PKU-MMD: A Large Scale Benchmark for Continuous Multi-Modal Human Action Understanding
Chunhui Liu, Yueyu Hu, Yanghao Li, Sijie Song, Jiaying Liu
TL;DR
The paper addresses the shortage of large-scale benchmarks for continuous 3D action detection by introducing PKU-MMD, a dataset of 1076 long videos across 51 actions, 66 subjects, and three views, with RGB, depth, infrared, and skeleton modalities. It also proposes a novel 2D-AP evaluation protocol to assess detection performance considering both interval overlap and confidence, and provides extensive baseline experiments across skeleton- and multi-modality representations. The results highlight challenges in current methods for long, untrimmed videos and demonstrate the value of multi-modality data for robust temporal localization. Overall, PKU-MMD aims to accelerate progress in continuous action detection and multi-modal 3D activity understanding.
Abstract
Despite the fact that many 3D human activity benchmarks being proposed, most existing action datasets focus on the action recognition tasks for the segmented videos.
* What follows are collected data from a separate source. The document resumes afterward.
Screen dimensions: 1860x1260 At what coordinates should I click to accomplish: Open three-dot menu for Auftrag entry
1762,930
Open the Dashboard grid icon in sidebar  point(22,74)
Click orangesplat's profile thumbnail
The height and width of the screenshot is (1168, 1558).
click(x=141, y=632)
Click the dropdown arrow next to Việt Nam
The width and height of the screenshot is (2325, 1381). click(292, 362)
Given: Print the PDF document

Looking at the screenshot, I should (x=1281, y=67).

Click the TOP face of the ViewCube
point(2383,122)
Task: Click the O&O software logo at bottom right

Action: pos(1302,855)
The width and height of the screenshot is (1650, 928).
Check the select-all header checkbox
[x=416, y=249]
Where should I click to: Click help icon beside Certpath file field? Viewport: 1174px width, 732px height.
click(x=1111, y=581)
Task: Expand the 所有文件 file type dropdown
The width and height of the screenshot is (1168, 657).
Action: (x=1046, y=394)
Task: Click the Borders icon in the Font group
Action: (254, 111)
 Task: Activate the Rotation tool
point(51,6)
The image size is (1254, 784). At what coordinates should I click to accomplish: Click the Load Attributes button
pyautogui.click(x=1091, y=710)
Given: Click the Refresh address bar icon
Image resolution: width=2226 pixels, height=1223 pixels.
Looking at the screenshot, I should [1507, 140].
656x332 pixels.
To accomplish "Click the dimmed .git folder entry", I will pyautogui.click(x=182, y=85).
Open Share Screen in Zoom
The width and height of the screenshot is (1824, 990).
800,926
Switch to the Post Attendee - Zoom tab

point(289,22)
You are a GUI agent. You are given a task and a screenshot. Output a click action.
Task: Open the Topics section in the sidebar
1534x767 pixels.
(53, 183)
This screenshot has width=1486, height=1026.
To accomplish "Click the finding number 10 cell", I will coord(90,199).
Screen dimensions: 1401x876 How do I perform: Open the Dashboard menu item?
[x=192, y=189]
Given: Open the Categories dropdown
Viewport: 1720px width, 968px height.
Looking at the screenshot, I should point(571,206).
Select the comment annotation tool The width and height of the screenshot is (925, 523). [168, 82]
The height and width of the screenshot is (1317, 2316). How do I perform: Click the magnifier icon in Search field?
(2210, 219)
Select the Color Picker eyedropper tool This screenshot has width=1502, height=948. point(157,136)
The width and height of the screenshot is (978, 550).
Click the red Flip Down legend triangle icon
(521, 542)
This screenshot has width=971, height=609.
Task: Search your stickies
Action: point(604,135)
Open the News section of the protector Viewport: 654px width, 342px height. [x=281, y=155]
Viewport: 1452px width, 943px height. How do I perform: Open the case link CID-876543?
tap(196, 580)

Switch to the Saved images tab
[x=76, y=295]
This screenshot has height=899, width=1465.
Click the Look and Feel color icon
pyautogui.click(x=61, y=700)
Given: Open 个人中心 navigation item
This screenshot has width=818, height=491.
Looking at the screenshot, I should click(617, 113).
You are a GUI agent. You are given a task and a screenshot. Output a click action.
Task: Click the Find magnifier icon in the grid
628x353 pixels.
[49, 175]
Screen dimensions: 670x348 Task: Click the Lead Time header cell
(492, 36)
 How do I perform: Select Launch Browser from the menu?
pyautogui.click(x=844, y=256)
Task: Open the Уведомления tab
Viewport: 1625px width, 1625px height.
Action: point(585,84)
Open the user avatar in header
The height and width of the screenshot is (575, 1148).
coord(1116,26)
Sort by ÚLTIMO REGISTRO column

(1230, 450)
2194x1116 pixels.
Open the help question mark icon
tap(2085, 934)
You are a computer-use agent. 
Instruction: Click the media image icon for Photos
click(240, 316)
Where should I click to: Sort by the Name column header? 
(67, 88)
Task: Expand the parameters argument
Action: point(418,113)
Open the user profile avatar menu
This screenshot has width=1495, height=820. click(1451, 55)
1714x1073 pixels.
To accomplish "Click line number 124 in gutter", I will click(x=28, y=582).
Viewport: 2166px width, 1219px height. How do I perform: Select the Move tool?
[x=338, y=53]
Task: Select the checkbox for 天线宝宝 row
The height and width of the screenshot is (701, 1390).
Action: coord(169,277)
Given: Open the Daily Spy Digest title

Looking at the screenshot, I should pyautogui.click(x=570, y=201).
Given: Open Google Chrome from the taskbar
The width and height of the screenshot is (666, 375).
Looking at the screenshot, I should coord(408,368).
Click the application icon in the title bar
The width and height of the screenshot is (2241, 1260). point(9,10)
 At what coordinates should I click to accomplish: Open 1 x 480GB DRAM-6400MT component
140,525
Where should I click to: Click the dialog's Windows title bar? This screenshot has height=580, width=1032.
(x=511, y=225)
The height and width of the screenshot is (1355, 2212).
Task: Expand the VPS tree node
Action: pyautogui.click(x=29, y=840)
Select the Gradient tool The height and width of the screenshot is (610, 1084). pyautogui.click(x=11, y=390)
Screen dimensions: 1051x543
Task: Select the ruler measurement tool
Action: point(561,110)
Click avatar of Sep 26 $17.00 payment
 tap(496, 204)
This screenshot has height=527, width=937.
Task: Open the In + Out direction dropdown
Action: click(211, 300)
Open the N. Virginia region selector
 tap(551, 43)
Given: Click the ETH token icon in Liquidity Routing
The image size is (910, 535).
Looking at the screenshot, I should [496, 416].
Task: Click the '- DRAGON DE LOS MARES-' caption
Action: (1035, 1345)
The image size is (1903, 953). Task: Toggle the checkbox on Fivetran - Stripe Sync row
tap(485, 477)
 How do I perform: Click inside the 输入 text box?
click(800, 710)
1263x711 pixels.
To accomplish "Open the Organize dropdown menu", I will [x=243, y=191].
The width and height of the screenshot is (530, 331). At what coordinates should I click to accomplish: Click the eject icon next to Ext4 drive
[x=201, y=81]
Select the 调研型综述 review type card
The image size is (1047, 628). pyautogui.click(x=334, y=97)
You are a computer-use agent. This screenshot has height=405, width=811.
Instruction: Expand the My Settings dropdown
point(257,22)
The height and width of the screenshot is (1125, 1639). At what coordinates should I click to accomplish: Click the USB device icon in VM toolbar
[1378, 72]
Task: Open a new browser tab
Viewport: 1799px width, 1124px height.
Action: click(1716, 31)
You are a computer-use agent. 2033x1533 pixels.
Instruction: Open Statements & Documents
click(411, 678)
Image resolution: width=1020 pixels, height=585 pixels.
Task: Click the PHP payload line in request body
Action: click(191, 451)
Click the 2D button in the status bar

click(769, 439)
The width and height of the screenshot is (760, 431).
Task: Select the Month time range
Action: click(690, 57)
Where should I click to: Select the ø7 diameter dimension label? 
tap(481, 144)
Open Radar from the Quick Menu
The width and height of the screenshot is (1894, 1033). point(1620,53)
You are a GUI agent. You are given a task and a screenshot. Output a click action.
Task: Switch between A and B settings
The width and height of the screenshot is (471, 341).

There is a lack of standard large-scale benchmarks, especially for current popular data-hungry deep learning based methods. In this paper, we introduce a new large scale benchmark (PKU-MMD) for continuous multi-modality 3D human action understanding and cover a wide range of complex human activities with well annotated information. PKU-MMD contains 1076 long video sequences in 51 action categories, performed by 66 subjects in three camera views. It contains almost 20,000 action instances and 5.4 million frames in total. Our dataset also provides multi-modality data sources, including RGB, depth, Infrared Radiation and Skeleton. With different modalities, we conduct extensive experiments on our dataset in terms of two scenarios and evaluate different methods by various metrics, including a new proposed evaluation protocol 2D-AP. We believe this large-scale dataset will benefit future researches on action detection for the community.